Si l’opinion du Pape François se révèle ferme en la matière, il se montrera plus permissif que ces prédécesseurs au sujet de la contraception. En effet, face à la recrudescence des IST, il reconnaît la bonne utilité des moyens de prévention sans juger du bien fondé de la banalisation d’une sexualité récréative. S’il ne les encourage pas, le Pape François ne condamne pas leur utilisation qui s’avère bénéfique d’un point de vue sanitaire. Cette nuance illustre parfaitement le mariage entre le progressisme et la tradition pour une prise de position qui tient compte des problématiques contemporaines, et ce, qu’elles soient ou non respectueuses de la foi chrétienne.
Si le Pape François demeure inflexible quant à la peine de mort, contraire à l’esprit du christianisme pour paraphraser Jean Jaurès, il ouvre la porte aux fidèles issus de la communauté LGBTQA+. Bien que le terme de « mariage » lui apparait comme impropre pour désigner deux personnes du même sexe, le Saint Père admet les unions homosexuelles.
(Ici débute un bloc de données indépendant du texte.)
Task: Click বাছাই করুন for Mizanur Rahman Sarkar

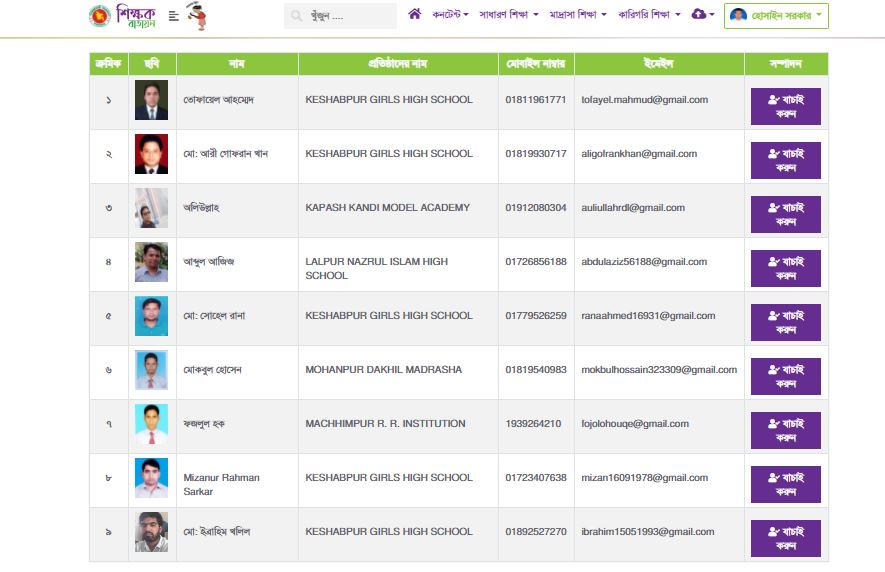Action: coord(786,484)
Qualifiant d’injustes les attaques entourant les personnes LGBTQA+, le Saint Père a soutenu la communauté tout en rappelant que l’acte sexuel hors mariage reste un pêché.
De tous les engagements du Pontife, son principal sacerdoce restera le sort des migrants auquel il attachait une importance somme toute primordiale. Dès son arrivée en 2013, il a eu à cœur de dénoncer les conditions de vie des immigrants. Fuyant la guerre ou la persécution, ceux-ci ne méritent nullement l’ostracisme dont ils sont parfois victimes au sein de la terre qu’ils se sont choisis. Dénonçant le rejet systématique de certaines politiques européennes, le Pontife appelle à la solidarité et multiplie les déplacements pour faciliter le dialogue interreligieux. Le point culminant de son engagement a lieu lors de son déplacement à Marseille, ville réputée pour son brassage ethnique. Nous sommes le 22 septembre 2022 lorsque le Pape François s’adresse au monde depuis le Palais du Pharo, édifice surplombant la Méditerranée. Loin de l’homélie prononcée la veille au sein de la Basilique Notre Dame de la Garde en présence du recteur Oliver Spinoza et de l’archevêque de Marseille Jean-Marc Aveline, le Pontife s’engage dans un discours humaniste, à la portée davantage politique que spirituelle, où il confie vouloir faire de la cité phocéenne « un phare pour les migrants. » Dans son discours au lexique portuaire, il use de nombreuses métaphores pour imposer Marseille comme un modèle européen en raison de sa capacité à mettre en pratique l’art du vivre ensemble.
La volonté du Pape François d’importer les valeurs de l’Evangile aux problématiques contemporaines a fait de son pontificat un renouveau pour l’Église dont l’éclat de modernité s’est inscrit dans la lignée de celle amorcée par Jean-Paul II. Charité auprès des plus démunis, proximité avec les fidèles, élargissement des périphéries, le Pape François a réussi à allier la tradition à la modernité afin de fédérer une communauté catholique soudée jusqu’à en devenir le phare. Décédé le jour de la Résurrection, sa disparition appelle au renouveau, à travers l’arrivée prochaine d’un successeur qui aura bénéficié de son influence salutaire ou encore l’impact que son pontificat aura eu sur notre foi. Le Pape François, amoureux des Lettres, soucieux de l’environnement et plaçant la vie humaine au delà de toute considération politico-sociétale, nous lègue une Église à la fois rayonnante et prospère, tournée vers le progrès tout en respectant de la tradition.